SQL_FILE="${2:-workloads/tpcb/tpcb.sql}"

mkdir -p "$REPORTS_DIR"

# Build report name from git state
if git rev-parse --git-dir > /dev/null 2>&1; then
COMMIT=$(git rev-parse --short HEAD)
MSG=$(git log -1 --pretty=%s | tr ' ' '-' | tr -cd '[:alnum:]-' | head -c 50)
DIRTY=$(git diff --quiet && echo "" || echo "-dirty")
REPORT_NAME="${COMMIT}-${MSG}${DIRTY}"
else
REPORT_NAME="run-$(date +%Y%m%d-%H%M%S)"
fi

REPORT_PATH="${REPORTS_DIR}/${REPORT_NAME}.html"

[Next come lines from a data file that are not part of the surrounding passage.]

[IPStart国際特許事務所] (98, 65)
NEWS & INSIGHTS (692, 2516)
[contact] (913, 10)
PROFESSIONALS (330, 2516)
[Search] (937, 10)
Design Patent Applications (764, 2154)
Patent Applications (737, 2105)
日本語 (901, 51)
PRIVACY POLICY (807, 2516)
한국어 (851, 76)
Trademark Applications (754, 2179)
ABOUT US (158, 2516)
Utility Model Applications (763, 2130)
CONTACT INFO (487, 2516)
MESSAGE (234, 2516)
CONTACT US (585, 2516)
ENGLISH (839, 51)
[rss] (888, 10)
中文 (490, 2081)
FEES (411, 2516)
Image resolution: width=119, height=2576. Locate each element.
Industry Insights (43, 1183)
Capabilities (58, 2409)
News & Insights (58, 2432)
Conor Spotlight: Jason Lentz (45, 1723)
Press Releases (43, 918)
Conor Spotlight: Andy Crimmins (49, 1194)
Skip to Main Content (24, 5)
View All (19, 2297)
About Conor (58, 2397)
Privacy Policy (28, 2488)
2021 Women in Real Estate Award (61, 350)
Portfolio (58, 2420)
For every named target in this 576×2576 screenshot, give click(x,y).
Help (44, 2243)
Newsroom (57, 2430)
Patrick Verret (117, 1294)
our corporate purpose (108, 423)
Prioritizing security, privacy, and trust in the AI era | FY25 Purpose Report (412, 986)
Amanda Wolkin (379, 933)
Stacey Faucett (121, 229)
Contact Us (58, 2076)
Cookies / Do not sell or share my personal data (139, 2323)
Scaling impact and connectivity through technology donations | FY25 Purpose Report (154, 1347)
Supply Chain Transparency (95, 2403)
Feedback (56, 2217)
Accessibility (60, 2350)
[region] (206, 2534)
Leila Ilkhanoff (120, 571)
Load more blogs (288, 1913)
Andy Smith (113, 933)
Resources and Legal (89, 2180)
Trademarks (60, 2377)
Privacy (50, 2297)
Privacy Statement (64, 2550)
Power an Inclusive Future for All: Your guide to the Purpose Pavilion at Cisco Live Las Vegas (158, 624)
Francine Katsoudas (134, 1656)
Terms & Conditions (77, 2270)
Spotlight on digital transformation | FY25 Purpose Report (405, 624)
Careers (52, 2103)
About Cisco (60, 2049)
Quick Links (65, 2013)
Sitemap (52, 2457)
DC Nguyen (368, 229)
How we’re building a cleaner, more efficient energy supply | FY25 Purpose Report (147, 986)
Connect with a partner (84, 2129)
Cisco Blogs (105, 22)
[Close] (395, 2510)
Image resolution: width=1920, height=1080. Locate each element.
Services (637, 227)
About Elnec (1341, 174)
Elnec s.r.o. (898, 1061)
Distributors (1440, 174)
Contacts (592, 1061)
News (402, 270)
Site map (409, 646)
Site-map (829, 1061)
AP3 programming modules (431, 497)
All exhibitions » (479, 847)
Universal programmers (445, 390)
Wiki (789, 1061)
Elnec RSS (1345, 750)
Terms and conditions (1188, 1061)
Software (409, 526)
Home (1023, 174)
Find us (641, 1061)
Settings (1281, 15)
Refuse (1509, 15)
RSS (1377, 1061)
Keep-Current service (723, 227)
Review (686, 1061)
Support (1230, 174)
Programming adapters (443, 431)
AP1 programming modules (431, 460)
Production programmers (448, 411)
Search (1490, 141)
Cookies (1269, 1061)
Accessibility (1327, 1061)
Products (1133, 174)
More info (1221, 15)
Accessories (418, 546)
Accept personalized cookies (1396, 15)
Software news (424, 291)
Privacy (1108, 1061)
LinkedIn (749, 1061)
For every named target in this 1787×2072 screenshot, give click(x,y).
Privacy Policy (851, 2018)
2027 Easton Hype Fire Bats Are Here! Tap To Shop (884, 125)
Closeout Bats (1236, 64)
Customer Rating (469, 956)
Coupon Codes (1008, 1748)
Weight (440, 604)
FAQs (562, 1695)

echo "Running benchmark: ${REPORT_NAME}"
echo "Report will be saved to: ${REPORT_PATH}"
echo "Duration: ${DURATION}"
echo ""

K6_WEB_DASHBOARD=true \
K6_WEB_DASHBOARD_EXPORT="$REPORT_PATH" \
stroppy run "$WORKLOAD" "$SQL_FILE" \
-- --duration "$DURATION"

echo ""
echo "Report saved: ${REPORT_PATH}"
echo "Open with: xdg-open ${REPORT_PATH}"

Usage:

chmod +x bench.sh

# Run with defaults (TPC-B, 10 minutes)
./bench.sh

# Custom workload and duration
DURATION=30m ./bench.sh workloads/tpcc/tpcc.ts workloads/tpcc/tpcc.sql

JSON Output for Programmatic Analysis

For automated comparison or CI pipelines, export raw metrics as JSON:

# Using the k6 binary directly
./build/k6 run \
--out json=reports/results.json \
workloads/tpcb/tpcb.ts

# Or pass through stroppy
stroppy run workloads/tpcb/tpcb.ts workloads/tpcb/tpcb.sql \
-- --out json=reports/results.json

The JSON output contains every metric data point and can be ingested into InfluxDB, Prometheus, or processed with jq for quick comparisons.

Stroppy-Specific Metrics

Beyond standard k6 metrics, Stroppy tracks:

MetricTypeDescription
insert_durationTrendTime spent on bulk insert operations (ms)
insert_error_rateRateFraction of failed insert operations
run_query_durationTrendTime spent on individual query execution (ms)
run_query_countCounterTotal number of queries executed
run_query_error_rateRateFraction of failed queries

These appear in both the web dashboard and HTML reports alongside standard k6 metrics (http_req_duration, iterations, vus, etc.).

OpenTelemetry Export

For integration with your existing observability stack, Stroppy supports OTLP metrics export:

const driver = DriverX.fromConfig({
driver: {
url: __ENV.DRIVER_URL || "postgres://postgres:postgres@localhost:5432",
driverType: DriverConfig_DriverType.DRIVER_TYPE_POSTGRES,
dbSpecific: { fields: [] },
},
exporter: {
name: "stroppy-bench",
otlpExport: {
otlpGrpcEndpoint: "localhost:4317",
otlpEndpointInsecure: true,
},
},
});

This sends metrics to any OTLP-compatible backend (Jaeger, Grafana Tempo, etc.) for correlation with your application traces.

Tips

  • Keep test duration consistent across runs for fair comparison. 10 minutes is a good default for TPC-B.
  • Use the same scale factor when comparing. Set SCALE_FACTOR explicitly.
  • Warm up the database before the measured run, or include a ramp-up scenario.
  • Name reports descriptively. Future-you will thank present-you.
  • Commit your test scripts alongside your database code. They're part of the project.